PROBLEM STATEMENT
Copy out each line of the material exactly. Pictures do not belong in the copy.
***** RECORDS FOR PROCESSING *****
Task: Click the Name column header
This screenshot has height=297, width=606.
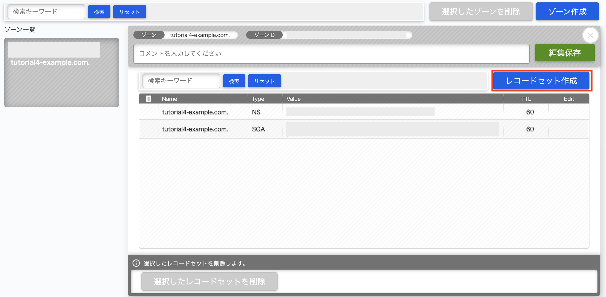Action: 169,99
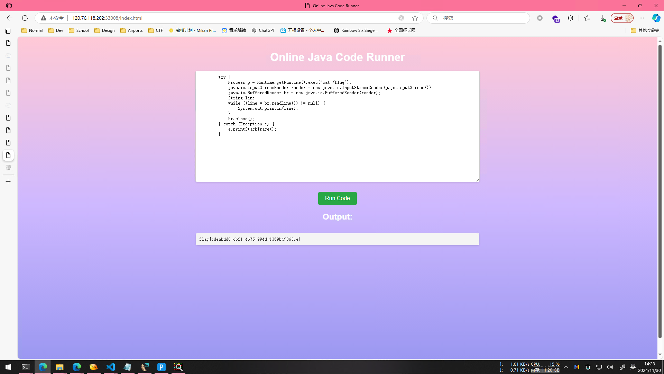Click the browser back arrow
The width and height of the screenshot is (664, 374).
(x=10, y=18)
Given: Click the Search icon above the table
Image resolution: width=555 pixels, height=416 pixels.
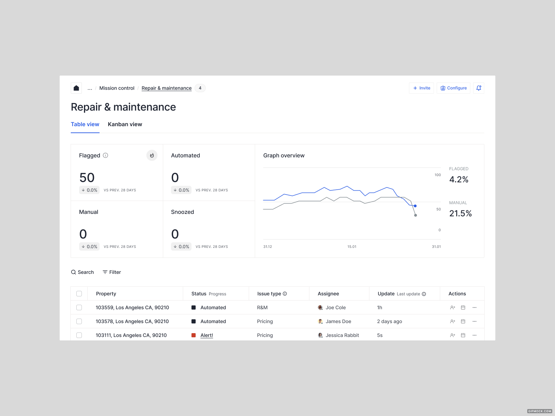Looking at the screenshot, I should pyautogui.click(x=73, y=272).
*****
EXERCISE RESULT
Task: Click the Name column header
This screenshot has height=297, width=606.
Action: 169,99
Click the browser back arrow
The width and height of the screenshot is (664, 374).
(x=10, y=18)
Given: Click the Search icon above the table
Image resolution: width=555 pixels, height=416 pixels.
Looking at the screenshot, I should pyautogui.click(x=73, y=272).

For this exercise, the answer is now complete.